Of course, that slight alone would probably not have been sufficient to inspire Huerta's betrayal. Instead, one must look at the context of the perceived insult. First, Huerta was known to be suspicious of others, and might even have been characterized as looking for an insult. In addition, Huerta's was engaged to defeat one of Madero's former supporters in battle. Therefore, it is very likely that Huerta felt as if he would be treated in the same manner as Orozco. As a result, he may have struck against Madero as a way of securing his place in Mexican politics, because of a fear or suspicion that Madero did not intend to reward him for his service. If that was Huerta's reason, then it was probably based in reality, because Madero failed to reward Orozco in the manner Orozco believed he deserved
Additionally, one must keep in mind that Huerta honored and respected Diaz as a leader, and was not a revolutionary leader in the same manner as Madero. Huerta was not inspiring his countrymen to revolt against Diaz or otherwise involved in any type of grass-roots revolutionary campaign. On the contrary, Huerta was a soldier who seemed to respect men whom he perceived were similar to himself, such as Diaz. Madero was not one of those men. Madero was a non-drinking Spanish aristocrat who was occasionally described as "fussy." Huerta was a hard-drinking, brawling Indian, who brought himself up from poverty through hard work and persistent. The personal differences between Huerta and Madero may have seemed insurmountable to Huerta, and he may have genuinely believed that Madero, the Spanish aristocrat, simply could not represent the interests of common Mexicans in the same manner that Huerta, who was a Native American Mexican and who had personal experience with those hardships, would be able to do.

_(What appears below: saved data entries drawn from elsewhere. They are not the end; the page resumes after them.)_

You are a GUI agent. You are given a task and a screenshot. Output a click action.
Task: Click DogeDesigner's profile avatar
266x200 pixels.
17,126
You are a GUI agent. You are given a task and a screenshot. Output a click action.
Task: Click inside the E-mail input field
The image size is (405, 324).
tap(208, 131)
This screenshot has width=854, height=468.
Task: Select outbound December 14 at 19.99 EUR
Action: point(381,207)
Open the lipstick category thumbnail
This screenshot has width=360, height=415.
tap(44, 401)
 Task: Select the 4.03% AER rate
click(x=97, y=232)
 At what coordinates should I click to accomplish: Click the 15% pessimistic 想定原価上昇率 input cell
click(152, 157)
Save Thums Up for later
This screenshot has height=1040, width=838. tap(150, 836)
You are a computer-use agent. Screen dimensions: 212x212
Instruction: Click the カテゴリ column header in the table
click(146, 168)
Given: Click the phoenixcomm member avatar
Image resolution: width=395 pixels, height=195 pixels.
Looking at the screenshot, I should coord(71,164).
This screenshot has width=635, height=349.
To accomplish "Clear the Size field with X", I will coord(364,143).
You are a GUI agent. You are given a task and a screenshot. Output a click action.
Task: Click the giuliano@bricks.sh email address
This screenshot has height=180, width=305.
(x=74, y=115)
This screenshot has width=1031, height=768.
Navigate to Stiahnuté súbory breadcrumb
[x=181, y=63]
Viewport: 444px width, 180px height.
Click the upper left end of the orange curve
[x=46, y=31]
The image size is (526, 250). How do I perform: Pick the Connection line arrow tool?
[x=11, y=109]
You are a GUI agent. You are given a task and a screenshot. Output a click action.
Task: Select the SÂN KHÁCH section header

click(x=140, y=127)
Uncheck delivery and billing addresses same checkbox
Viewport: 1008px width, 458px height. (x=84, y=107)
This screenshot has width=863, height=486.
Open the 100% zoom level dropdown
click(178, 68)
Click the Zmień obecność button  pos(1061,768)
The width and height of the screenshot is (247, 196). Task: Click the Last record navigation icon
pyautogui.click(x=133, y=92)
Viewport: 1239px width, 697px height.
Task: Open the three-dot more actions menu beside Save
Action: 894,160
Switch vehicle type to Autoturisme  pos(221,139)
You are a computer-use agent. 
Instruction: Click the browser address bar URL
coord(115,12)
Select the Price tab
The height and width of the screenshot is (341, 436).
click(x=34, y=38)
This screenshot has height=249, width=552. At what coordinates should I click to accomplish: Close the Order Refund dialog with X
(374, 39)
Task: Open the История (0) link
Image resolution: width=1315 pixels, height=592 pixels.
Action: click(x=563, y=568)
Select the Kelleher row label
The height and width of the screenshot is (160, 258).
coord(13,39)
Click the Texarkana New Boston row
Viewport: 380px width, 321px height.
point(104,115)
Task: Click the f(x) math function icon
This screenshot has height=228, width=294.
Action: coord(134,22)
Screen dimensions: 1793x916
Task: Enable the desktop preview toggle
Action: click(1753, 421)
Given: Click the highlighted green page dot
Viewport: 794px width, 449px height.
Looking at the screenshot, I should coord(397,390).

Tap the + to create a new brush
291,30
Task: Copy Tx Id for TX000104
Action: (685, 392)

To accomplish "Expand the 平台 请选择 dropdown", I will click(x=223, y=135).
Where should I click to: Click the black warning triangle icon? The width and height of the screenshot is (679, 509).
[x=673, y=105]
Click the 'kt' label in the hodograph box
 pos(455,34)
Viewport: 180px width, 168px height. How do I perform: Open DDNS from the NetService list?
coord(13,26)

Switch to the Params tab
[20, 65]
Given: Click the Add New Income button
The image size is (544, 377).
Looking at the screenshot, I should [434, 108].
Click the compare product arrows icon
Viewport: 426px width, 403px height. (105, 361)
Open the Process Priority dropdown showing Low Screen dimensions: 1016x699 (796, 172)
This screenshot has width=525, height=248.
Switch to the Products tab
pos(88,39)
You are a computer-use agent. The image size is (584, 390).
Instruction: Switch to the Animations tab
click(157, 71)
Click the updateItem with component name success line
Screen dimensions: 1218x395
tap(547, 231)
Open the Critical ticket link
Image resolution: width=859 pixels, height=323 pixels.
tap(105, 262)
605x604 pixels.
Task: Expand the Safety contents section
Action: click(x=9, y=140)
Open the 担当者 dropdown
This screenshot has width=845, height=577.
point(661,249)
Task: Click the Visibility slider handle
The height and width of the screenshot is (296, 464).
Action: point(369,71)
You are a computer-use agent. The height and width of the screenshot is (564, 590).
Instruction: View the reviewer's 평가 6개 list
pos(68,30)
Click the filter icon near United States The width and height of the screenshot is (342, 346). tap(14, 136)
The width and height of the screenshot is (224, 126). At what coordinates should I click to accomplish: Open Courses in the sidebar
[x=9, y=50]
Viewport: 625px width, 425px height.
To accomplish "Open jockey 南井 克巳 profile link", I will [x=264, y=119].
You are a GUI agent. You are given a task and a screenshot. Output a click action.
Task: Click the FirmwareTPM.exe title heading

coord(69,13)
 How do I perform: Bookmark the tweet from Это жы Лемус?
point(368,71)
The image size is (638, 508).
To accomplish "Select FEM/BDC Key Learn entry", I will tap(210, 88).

Contributing to the betrayal is the fact that Huerta had a significant amount of support among Madero's enemies. Given that Huerta was such a brilliant military strategist, it is probably safe to conclude that he would not have acted against Madero if he was not reasonably certain of a successful military outcome. Of course, Huerta had the support of Felix Diaz, the nephew of Porfirio Diaz. He also had support from a United States ambassador, Henry Lane Wilson, whose termination Madero had sought. Huerta's most significant supporter may have been Orozco, who had a personal grudge against Madero, and the insight into Madero's personality that would have made a coup possible.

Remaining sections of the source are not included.